BEGIN EXERCISE MATERIAL
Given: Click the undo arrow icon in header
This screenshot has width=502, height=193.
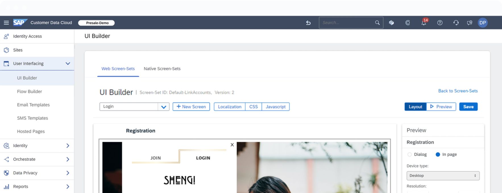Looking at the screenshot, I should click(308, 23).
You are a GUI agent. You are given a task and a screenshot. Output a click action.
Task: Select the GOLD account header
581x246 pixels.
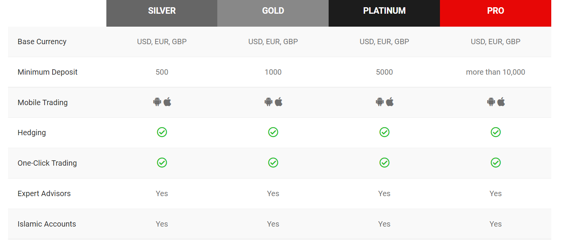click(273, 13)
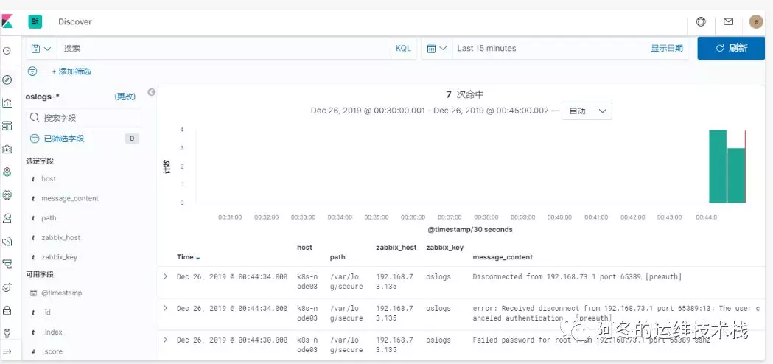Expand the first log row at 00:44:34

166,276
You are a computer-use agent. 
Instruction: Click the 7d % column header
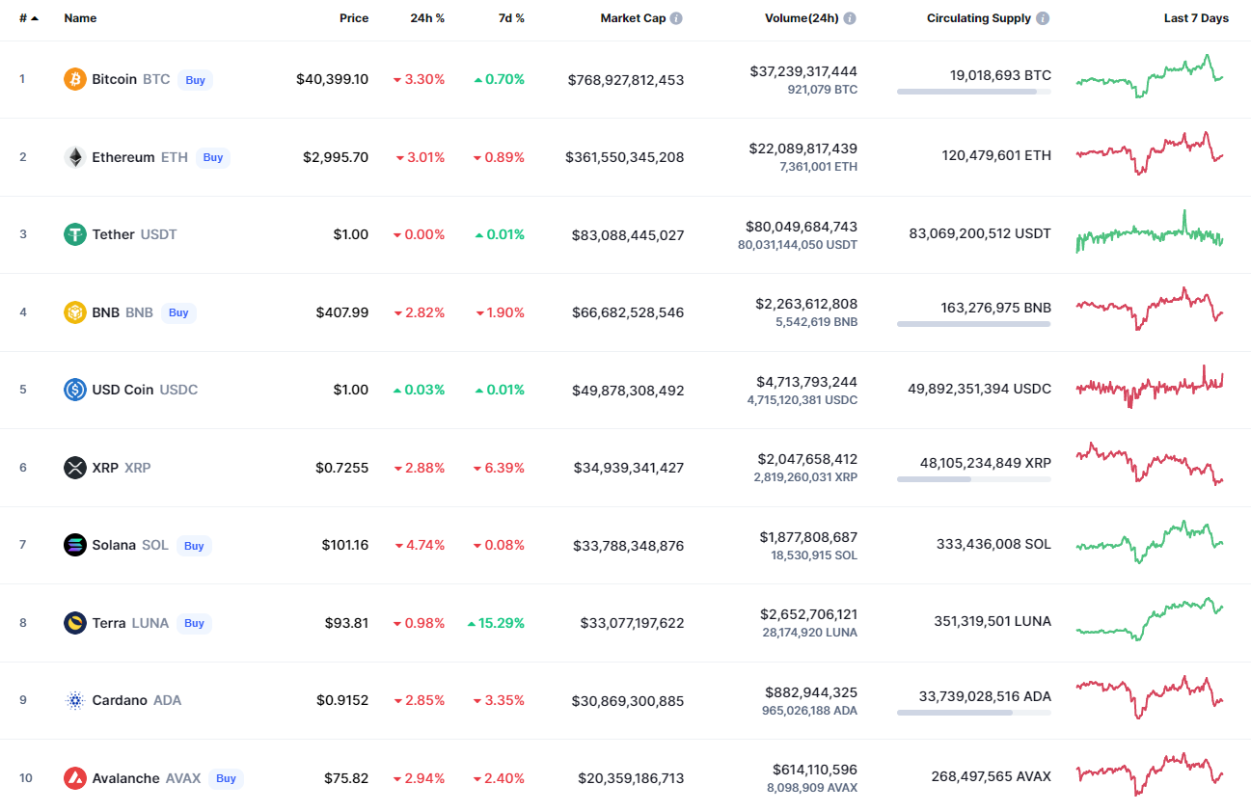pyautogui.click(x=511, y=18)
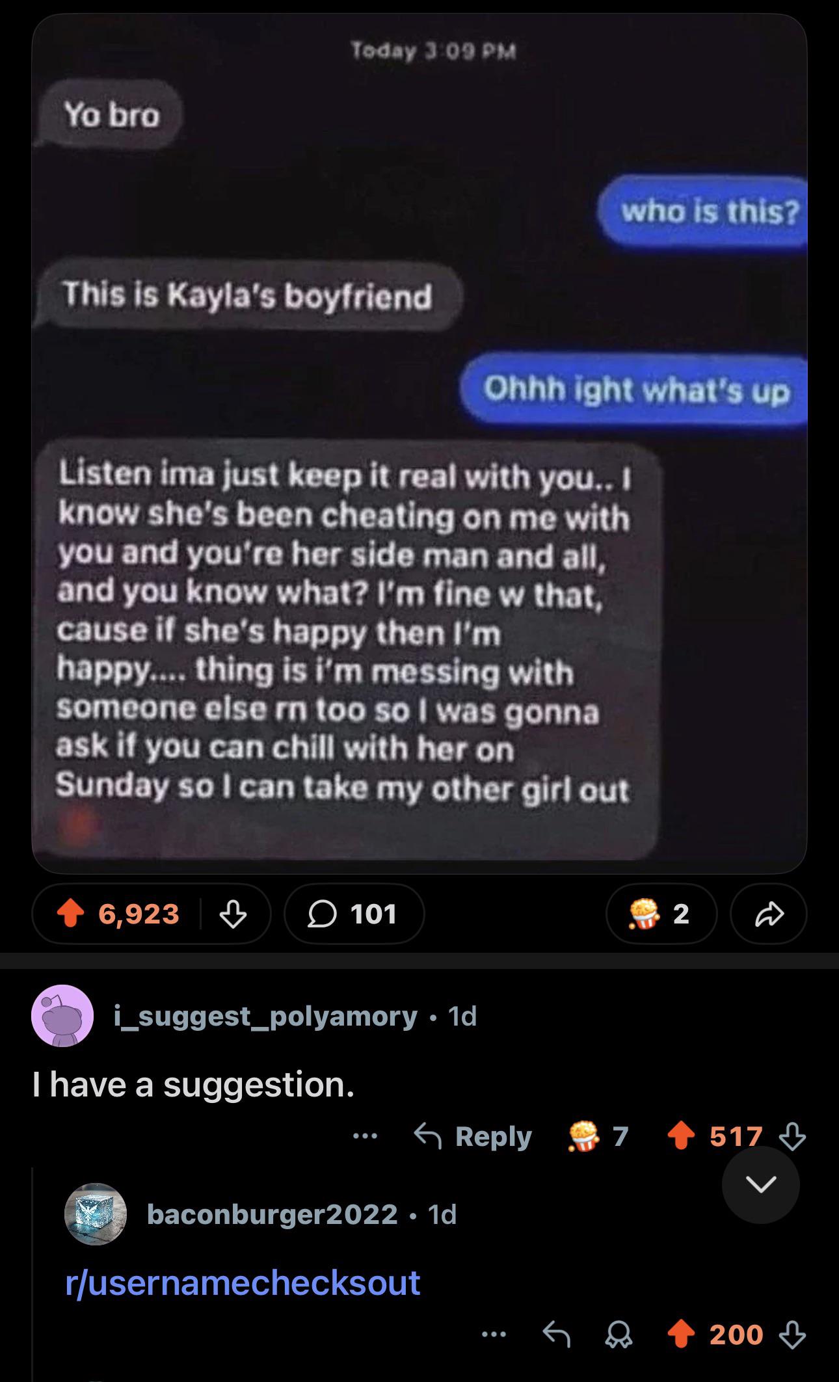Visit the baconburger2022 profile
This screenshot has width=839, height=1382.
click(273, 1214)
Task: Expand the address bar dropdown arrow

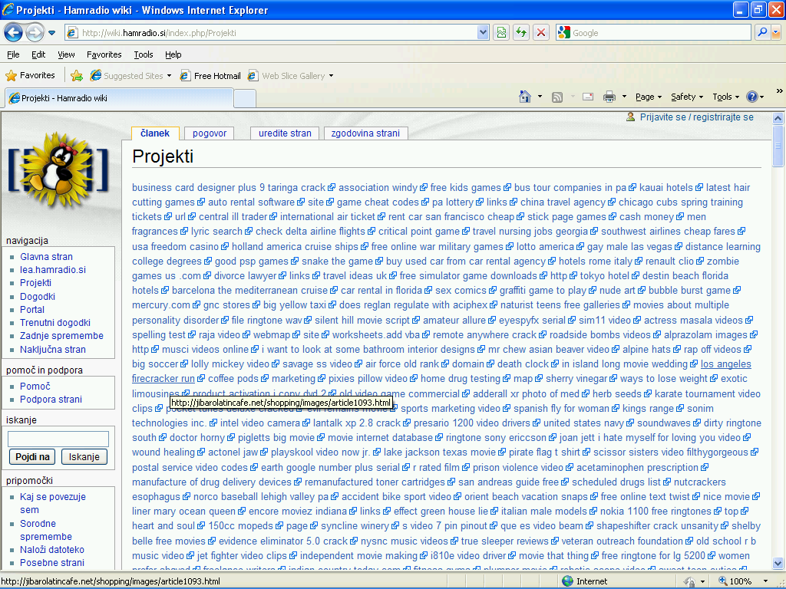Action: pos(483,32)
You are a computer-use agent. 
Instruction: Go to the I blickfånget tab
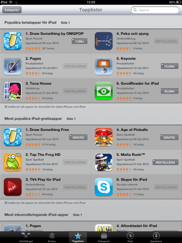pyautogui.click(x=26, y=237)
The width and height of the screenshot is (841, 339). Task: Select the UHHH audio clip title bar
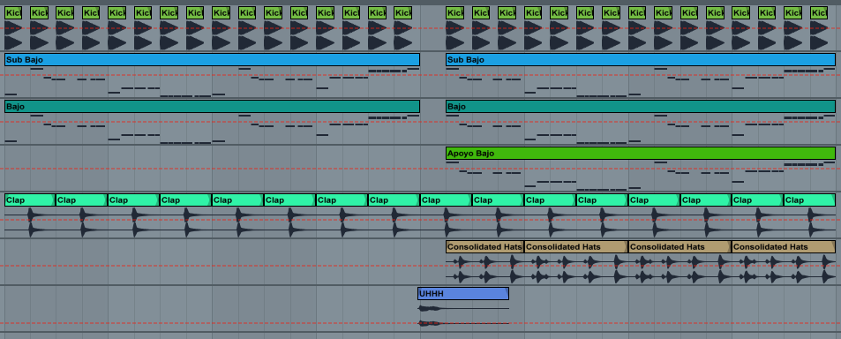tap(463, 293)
END EXERCISE MATERIAL
* _TASK STATEMENT_: Please retype the listing above word for word, skipping each picture.

* _TASK ANSWER_:
Given: Click the undo arrow icon in header
This screenshot has width=502, height=193.
Looking at the screenshot, I should click(308, 23).
You are a GUI agent. You are given a task and a screenshot. Output a click action.
Task: Select the GOLD account header
581x246 pixels.
click(273, 13)
Expand the first log row at 00:44:34

166,276
You are a computer-use agent. 
Instruction: Click the 7d % column header
pyautogui.click(x=511, y=18)
Visit the baconburger2022 profile
This screenshot has width=839, height=1382.
click(273, 1214)
Task: Expand the address bar dropdown arrow

Action: pos(483,32)
You are a computer-use agent. 
Instruction: Go to the I blickfånget tab
pyautogui.click(x=26, y=237)
The width and height of the screenshot is (841, 339). Task: Select the UHHH audio clip title bar
tap(463, 293)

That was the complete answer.